Einmal im Jahr simuliert das Team Wald- und Klimaschutz vom Zentrum für Wald und Holzwirtschaft aus Arnsberg (ZWH) mit weiteren Partnern den möglichen Ausbruch eines Waldschädlings in Nordrhein-Westfalen. Diesmal wurde die Ausbreitung des Eschenprachtkäfers im Wittringer Wald in Gladbeck simuliert. Der Käfer, der ursprünglich aus Asien stammt, kommt mittlerweile weltweit vor und kann auch den Eschen im Sauerland massiv schaden.
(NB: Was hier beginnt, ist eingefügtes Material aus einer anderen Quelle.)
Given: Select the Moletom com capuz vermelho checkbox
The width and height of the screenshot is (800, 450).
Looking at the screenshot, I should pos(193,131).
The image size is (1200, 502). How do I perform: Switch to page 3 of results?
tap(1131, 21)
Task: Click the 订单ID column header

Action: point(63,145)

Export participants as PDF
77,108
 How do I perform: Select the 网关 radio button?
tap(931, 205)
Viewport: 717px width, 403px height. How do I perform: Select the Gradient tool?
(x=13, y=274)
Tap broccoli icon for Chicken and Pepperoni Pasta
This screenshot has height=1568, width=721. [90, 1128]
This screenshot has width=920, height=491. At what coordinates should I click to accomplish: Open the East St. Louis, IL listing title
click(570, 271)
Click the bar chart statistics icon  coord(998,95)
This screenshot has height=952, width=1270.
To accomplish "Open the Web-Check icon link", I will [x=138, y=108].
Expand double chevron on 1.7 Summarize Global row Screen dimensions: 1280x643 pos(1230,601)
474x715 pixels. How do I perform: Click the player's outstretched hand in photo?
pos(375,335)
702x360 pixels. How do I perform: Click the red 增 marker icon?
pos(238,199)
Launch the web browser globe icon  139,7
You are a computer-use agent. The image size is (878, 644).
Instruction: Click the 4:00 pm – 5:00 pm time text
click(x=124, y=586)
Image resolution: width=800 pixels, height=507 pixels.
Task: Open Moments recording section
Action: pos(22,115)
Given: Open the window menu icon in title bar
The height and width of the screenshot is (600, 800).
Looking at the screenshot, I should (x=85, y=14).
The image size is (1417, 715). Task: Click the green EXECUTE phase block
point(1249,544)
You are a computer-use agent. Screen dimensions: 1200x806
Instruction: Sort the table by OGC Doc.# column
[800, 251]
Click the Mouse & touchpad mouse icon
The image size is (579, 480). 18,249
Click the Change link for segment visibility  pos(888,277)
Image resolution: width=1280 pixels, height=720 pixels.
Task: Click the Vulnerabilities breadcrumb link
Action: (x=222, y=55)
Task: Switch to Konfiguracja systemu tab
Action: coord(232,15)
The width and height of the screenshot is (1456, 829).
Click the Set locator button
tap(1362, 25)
Deshalb bereitet sich Wald und Holz NRW gemeinsam mit Experten des Ministeriums für Landwirtschaft und Verbraucherschutz in Übungen auf einen möglichen Schädlingsbefall vor. „Der Wald in Nordrhein-Westfalen bietet Lebensraum für Tiere und Pflanzen, liefert den Rohstoff Holz, schützt das Klima und ist für viele Menschen ein Ort der Erholung. Zugleich ist der Wald auch den globalen Folgen der Klimaveränderung ausgesetzt. Dazu gehört das Risiko der Ausbreitung von Käfern, die heimische Bäume schädigen. Regelmäßige Übungen unserer forstlichen Fachleute vor Gefahren durch invasive Insekten sind daher ein wichtiges Instrument des aktiven Waldschutzes“, so NRW-Landwirtschaftsministerin Silke Gorißen.
Übung mit vielen Beteiligten und modernster Technik
Bei der Übung in Gladbeck am vergangenen Dienstag sind die Regionalforstämter des Landes und Experten aus dem Arnsberger ZWH beteiligt gewesen. Das Ziel: Die Maßnahmen aus dem Notfallplan des in Deutschland fachlich zuständigen Bundesforschungsinstituts für Kulturpflanzen – des Julius-Kühn-Instituts (JKI) – praxisnah zu testen, Abläufe zu optimieren und eine schnelle Reaktionsfähigkeit sicherzustellen. Dabei wurden auch Drohnen und Hunde eingesetzt. „In einer globalisierten Welt lässt sich trotz umfassender und proaktiver Schutzvorkehrungen nicht immer verhindern, dass sogenannte Quarantäneschadinsekten aus anderen Regionen unbeabsichtigt nach Nordrhein-Westfalen gelangen“, erklärt Thomas Wälter, Leiter des Zentrums für Wald und Holzwirtschaft. „Da dies für unsere Wälder schwerwiegende Folgen haben kann, wollen und müssen wir auf einen solchen Ernstfall bestmöglich vorbereitet sein“, so Wälter.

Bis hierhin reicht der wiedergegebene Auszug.